→ **Given task**: Please return each line of the records below that contains the string "Select", treating uppercase and lowercase as different.

→ **Material shown**:

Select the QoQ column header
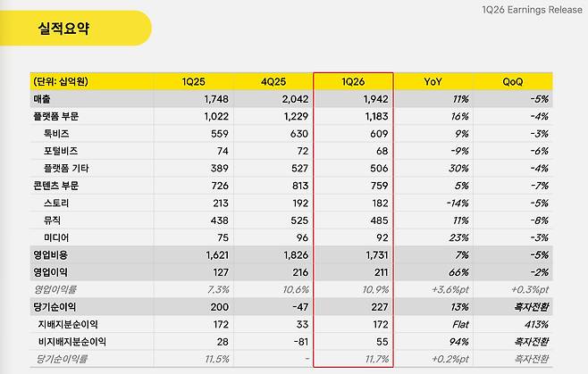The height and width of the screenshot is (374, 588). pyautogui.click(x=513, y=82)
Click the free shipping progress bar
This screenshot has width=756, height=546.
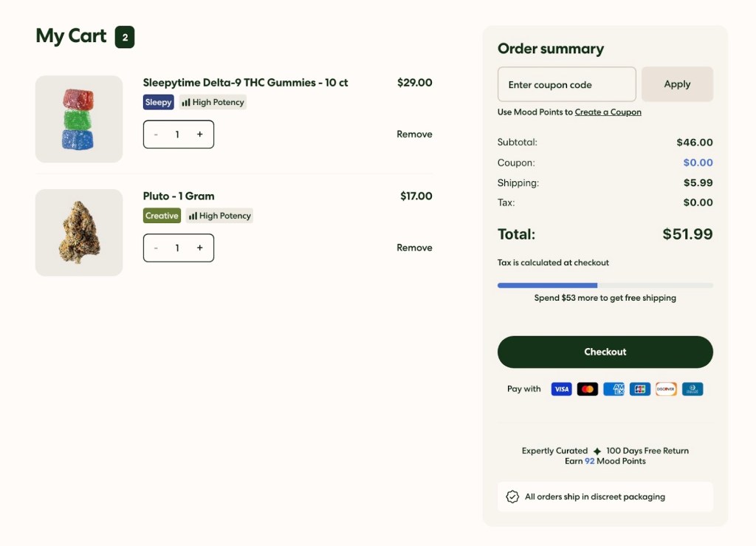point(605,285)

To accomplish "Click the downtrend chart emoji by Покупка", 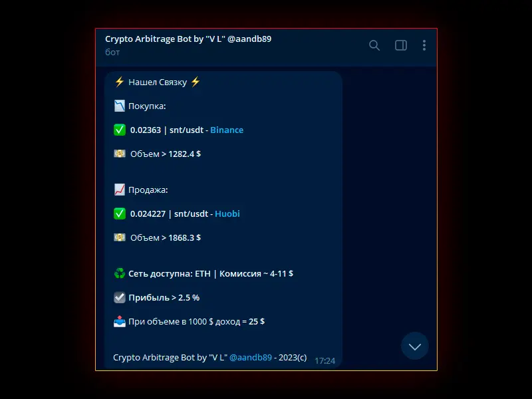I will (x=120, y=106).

--

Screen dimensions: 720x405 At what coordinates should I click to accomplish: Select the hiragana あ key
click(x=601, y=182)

→ **Full solution**:
Select the QoQ column header
Screen dimensions: 720x405 At what coordinates should I click to accomplish: Select the hiragana あ key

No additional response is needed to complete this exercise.